• Supplied material
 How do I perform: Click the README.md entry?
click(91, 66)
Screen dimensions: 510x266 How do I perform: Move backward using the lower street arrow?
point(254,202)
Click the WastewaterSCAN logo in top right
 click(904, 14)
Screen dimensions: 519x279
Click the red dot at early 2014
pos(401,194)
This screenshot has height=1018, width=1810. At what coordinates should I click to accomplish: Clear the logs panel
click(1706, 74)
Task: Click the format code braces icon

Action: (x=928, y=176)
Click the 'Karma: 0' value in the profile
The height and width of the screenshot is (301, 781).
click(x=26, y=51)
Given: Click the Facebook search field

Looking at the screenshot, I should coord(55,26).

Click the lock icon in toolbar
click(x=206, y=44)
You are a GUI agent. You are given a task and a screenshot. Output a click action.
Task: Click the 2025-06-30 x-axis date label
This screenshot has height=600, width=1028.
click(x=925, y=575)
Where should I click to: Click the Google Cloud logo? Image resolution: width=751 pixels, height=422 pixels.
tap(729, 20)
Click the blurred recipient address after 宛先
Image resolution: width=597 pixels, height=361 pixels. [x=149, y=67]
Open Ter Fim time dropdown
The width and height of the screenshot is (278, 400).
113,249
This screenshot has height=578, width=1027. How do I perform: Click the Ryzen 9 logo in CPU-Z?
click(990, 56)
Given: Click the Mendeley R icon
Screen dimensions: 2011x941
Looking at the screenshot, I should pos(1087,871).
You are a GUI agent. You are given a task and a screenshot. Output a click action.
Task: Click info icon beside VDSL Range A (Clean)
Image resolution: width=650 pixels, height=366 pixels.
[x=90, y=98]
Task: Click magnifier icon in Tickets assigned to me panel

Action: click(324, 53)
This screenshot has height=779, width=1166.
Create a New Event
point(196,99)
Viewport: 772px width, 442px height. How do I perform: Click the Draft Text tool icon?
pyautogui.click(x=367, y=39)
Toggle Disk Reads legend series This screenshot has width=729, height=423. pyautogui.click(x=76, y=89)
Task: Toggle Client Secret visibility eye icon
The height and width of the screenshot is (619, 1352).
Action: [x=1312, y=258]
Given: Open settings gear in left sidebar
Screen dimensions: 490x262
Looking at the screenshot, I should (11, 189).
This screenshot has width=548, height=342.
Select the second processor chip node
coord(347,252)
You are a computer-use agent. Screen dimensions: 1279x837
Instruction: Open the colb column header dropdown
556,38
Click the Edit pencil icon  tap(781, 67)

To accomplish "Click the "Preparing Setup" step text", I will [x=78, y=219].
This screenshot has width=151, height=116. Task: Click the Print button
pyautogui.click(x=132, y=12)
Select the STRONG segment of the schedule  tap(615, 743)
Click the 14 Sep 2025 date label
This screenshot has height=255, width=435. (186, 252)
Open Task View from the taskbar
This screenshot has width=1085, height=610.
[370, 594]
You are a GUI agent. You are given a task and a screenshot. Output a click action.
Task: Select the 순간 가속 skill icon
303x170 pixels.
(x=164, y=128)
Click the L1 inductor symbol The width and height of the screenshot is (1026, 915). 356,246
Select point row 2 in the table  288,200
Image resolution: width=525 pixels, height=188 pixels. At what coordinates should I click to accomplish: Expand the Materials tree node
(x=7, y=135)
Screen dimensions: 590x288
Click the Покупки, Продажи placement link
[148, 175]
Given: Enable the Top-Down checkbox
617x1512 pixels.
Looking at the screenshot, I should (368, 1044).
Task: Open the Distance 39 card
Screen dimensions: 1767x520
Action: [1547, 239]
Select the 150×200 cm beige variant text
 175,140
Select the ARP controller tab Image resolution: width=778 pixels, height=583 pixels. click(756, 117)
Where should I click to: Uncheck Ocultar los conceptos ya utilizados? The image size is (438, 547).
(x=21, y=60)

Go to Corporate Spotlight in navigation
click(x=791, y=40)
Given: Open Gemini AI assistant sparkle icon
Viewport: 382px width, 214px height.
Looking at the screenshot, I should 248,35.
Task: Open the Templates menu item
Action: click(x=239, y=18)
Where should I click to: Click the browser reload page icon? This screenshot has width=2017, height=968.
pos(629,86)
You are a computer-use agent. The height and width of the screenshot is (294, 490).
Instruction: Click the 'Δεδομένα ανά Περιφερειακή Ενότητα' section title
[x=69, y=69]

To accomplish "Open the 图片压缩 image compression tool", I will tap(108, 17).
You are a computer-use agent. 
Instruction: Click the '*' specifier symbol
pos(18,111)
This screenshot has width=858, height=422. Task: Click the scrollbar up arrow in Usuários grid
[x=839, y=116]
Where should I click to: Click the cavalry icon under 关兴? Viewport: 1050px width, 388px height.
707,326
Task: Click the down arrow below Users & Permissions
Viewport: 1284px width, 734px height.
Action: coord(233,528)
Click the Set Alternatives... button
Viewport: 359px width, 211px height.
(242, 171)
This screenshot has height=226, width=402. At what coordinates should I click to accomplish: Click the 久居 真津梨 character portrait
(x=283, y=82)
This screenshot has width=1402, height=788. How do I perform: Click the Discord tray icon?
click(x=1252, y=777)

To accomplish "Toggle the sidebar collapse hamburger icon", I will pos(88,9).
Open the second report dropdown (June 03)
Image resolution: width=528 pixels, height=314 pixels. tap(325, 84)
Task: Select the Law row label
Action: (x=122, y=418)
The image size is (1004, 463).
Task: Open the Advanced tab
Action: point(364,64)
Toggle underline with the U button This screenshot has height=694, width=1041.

• Task
Find every line in the entries above that contains the string "dimensions" with matching case, and copy each of those lines in full.

• Correct answer
Screen dimensions: 510x266 How do I perform: Move backward using the lower street arrow?
Screen dimensions: 519x279
Screen dimensions: 2011x941
Screen dimensions: 490x262
You are a computer-use agent. Screen dimensions: 1279x837
Screen dimensions: 590x288
Screen dimensions: 1767x520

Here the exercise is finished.